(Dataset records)
──────────
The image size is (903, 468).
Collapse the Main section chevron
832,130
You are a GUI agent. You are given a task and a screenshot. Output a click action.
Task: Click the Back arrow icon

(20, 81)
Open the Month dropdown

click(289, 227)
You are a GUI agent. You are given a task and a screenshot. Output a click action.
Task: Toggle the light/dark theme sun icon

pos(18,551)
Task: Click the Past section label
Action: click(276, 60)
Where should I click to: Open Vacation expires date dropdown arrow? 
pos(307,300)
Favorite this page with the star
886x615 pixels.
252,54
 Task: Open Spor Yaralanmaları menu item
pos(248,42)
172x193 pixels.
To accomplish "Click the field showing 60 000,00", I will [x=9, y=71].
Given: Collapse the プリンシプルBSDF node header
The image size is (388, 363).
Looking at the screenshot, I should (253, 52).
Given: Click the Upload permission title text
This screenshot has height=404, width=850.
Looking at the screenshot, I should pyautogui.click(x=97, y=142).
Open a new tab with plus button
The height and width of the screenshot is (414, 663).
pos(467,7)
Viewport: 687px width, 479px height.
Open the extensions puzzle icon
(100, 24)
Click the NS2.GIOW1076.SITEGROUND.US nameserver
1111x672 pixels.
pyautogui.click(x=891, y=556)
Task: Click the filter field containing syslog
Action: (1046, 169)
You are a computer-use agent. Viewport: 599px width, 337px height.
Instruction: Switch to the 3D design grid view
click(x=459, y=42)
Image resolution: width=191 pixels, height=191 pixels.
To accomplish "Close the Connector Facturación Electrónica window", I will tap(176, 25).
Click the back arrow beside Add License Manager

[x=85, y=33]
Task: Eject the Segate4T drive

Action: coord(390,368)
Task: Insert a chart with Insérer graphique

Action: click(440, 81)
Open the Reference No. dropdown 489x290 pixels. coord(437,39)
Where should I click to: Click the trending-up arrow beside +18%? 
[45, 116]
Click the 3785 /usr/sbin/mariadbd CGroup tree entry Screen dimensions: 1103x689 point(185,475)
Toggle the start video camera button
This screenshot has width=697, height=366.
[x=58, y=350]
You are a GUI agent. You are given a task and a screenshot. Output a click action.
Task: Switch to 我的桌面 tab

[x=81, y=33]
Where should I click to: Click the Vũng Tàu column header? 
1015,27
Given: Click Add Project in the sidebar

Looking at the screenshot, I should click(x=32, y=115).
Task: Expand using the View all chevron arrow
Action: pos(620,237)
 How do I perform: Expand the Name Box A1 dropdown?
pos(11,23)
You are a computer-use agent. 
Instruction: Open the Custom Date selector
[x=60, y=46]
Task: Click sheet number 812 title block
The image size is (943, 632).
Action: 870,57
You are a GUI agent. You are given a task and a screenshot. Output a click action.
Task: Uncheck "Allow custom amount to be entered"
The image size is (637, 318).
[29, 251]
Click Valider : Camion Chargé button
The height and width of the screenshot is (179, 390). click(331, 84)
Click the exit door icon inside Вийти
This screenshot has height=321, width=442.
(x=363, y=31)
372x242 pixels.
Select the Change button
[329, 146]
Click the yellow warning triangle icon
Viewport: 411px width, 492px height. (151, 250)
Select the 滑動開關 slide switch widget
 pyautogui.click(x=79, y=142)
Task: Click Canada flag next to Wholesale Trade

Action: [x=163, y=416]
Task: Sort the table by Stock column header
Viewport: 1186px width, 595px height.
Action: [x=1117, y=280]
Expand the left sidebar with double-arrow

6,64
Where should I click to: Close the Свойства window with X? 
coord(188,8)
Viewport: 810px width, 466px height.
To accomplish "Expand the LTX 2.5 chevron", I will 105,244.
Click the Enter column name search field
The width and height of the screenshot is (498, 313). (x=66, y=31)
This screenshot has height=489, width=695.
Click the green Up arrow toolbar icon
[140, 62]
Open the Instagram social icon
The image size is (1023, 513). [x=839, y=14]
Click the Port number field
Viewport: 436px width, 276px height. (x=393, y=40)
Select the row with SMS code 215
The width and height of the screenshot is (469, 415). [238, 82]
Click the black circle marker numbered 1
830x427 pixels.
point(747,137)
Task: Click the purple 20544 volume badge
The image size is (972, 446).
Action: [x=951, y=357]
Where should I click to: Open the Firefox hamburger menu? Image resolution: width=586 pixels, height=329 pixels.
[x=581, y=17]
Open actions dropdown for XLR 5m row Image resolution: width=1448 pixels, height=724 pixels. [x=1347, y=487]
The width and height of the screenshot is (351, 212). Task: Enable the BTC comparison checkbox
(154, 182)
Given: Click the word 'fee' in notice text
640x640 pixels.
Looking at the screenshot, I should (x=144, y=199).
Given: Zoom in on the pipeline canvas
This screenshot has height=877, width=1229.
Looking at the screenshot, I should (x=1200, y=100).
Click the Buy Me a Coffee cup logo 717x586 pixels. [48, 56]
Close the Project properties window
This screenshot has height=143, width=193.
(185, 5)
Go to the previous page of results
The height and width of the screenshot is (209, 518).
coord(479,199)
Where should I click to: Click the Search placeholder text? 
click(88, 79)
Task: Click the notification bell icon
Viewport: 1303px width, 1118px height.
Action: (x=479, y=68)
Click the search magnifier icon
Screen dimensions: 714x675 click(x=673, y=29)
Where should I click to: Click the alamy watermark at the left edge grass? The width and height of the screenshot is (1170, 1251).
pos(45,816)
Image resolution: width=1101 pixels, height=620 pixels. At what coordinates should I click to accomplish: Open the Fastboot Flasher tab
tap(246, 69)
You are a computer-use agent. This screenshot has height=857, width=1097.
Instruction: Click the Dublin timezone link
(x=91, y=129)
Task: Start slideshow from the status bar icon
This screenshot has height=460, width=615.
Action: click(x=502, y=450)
──────────
## Work order
The lines above that include "computer" should each be listed.

## Written answer
You are a computer-use agent. Viewport: 599px width, 337px height.
You are a computer-use agent. 
You are a computer-use agent. This screenshot has height=857, width=1097.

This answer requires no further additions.